_Work instruction_
Every line of the material is to be quoted verbatim, minus the pictures.

_Dataset records_
○ ○ ○ ○ ○

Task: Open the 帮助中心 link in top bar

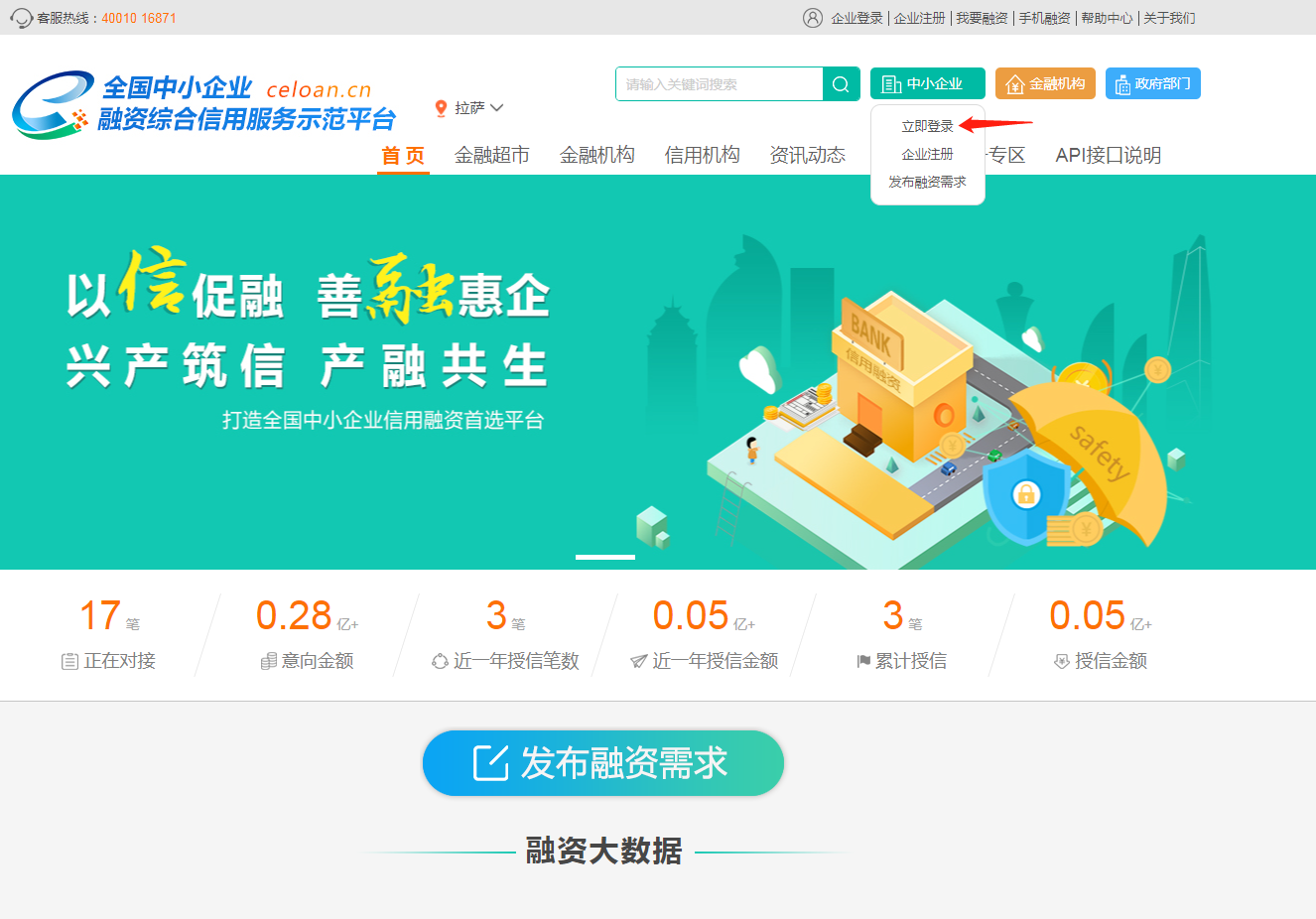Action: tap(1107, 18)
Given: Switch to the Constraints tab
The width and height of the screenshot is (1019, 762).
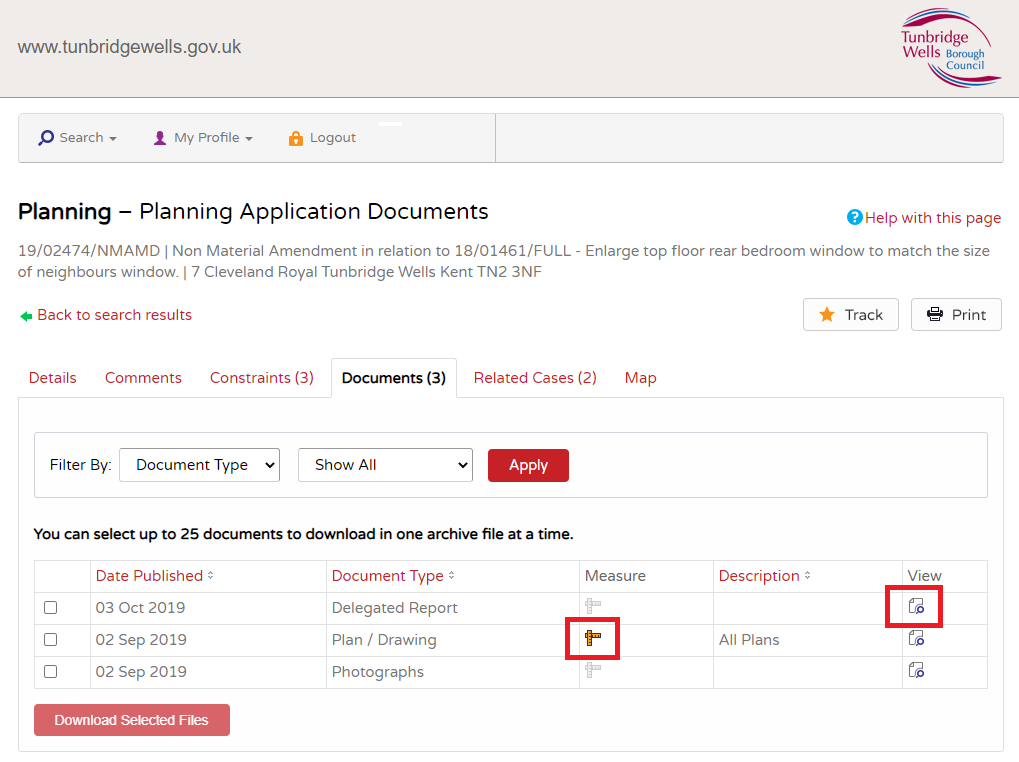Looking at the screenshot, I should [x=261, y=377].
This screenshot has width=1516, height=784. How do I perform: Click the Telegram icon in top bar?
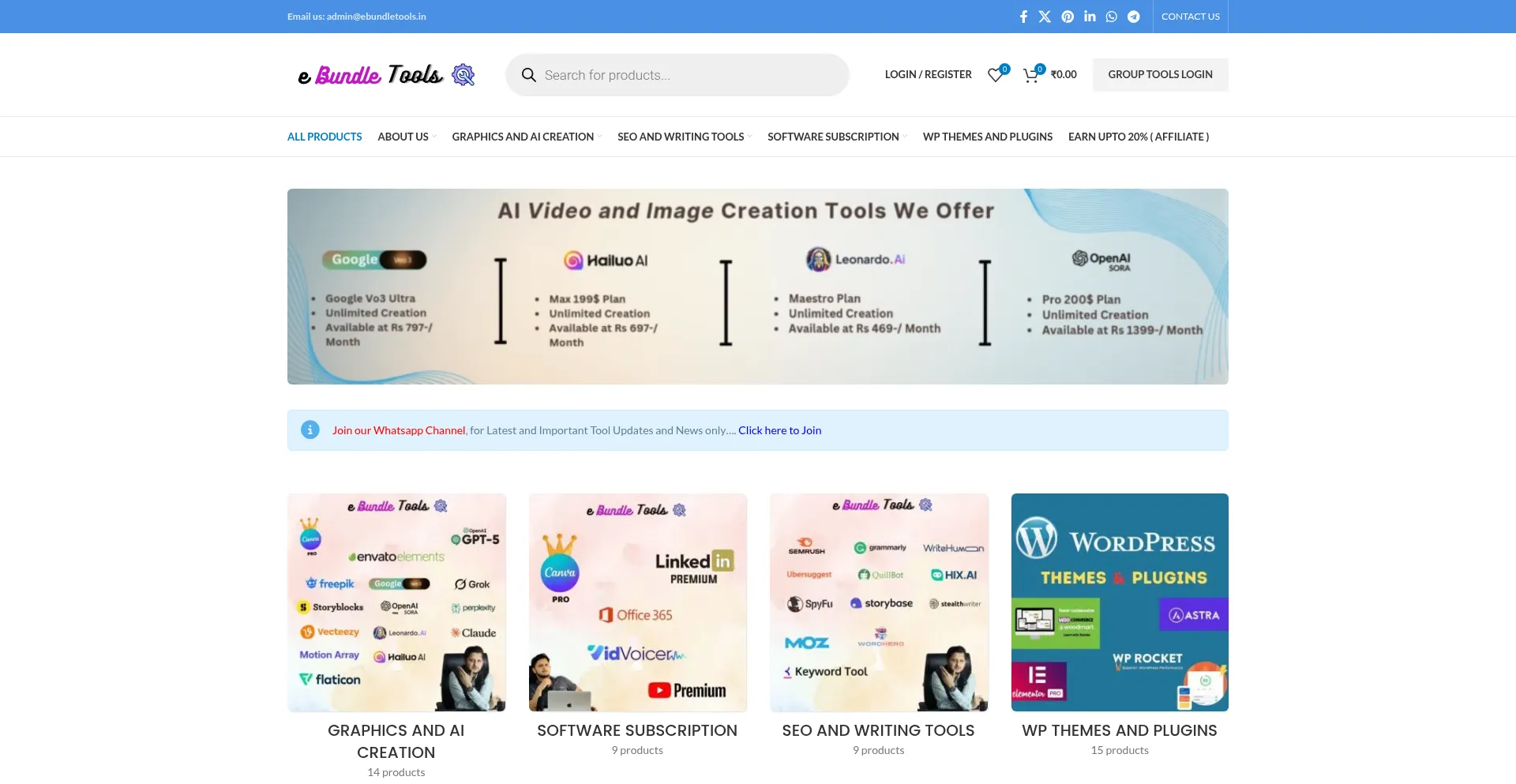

○ ○ ○ ○ ○

_The answer_
Task: Open the 帮助中心 link in top bar

Action: tap(1107, 18)
Given: Switch to the Constraints tab
The width and height of the screenshot is (1019, 762).
Looking at the screenshot, I should [x=261, y=377].
This screenshot has width=1516, height=784. How do I perform: Click the Telegram icon in top bar?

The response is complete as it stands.